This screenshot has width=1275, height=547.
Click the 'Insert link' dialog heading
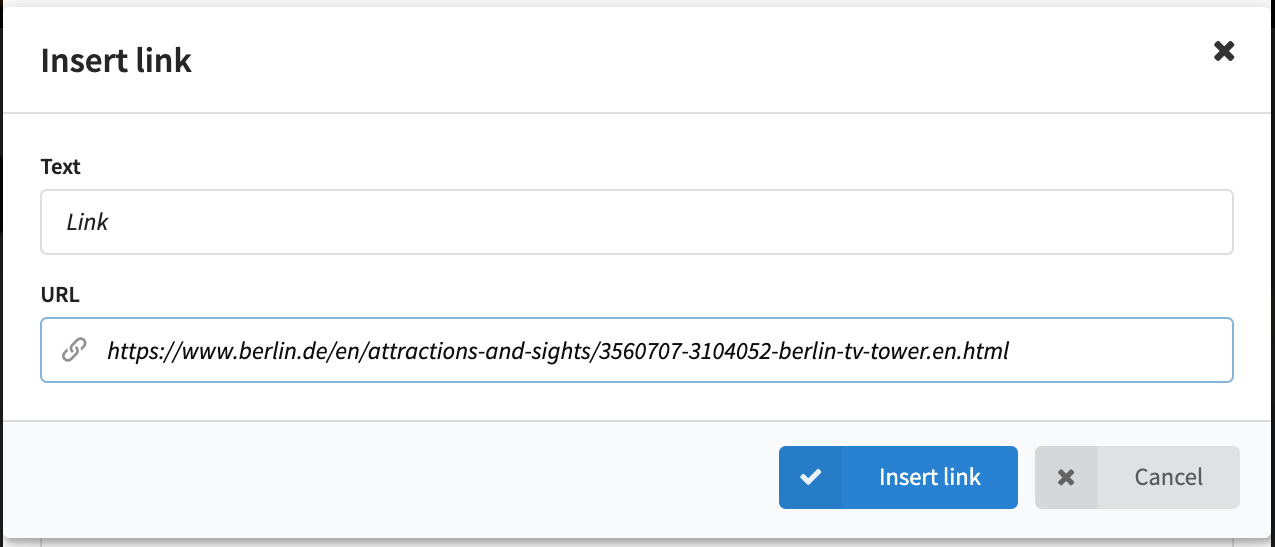point(116,61)
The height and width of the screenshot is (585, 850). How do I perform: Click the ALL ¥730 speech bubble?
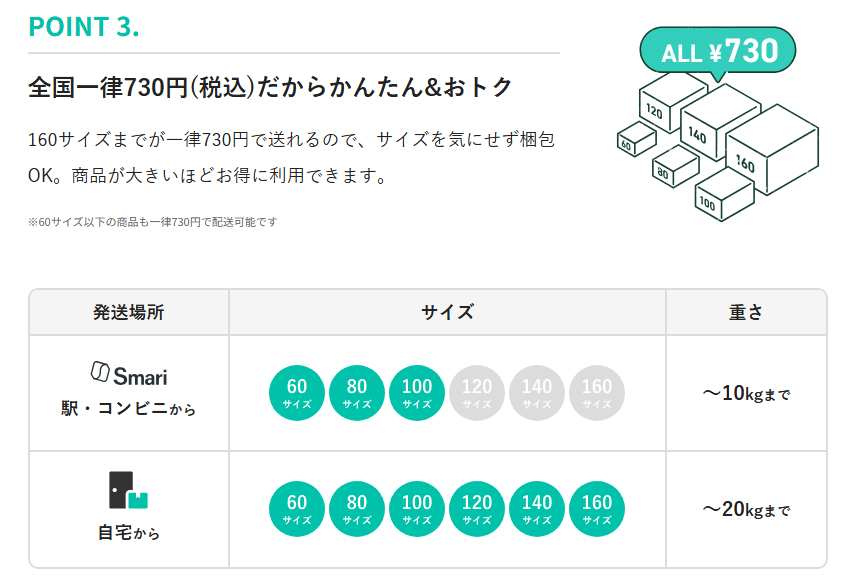point(716,51)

**What is being asked**
Retype exactly, and only, the lines from the one containing "Click the 'Insert link' dialog heading" through the end of the material, leaving aside every picture.

**Exercise output**
Click the 'Insert link' dialog heading
point(116,61)
The height and width of the screenshot is (585, 850). How do I perform: Click the ALL ¥730 speech bubble?
point(716,51)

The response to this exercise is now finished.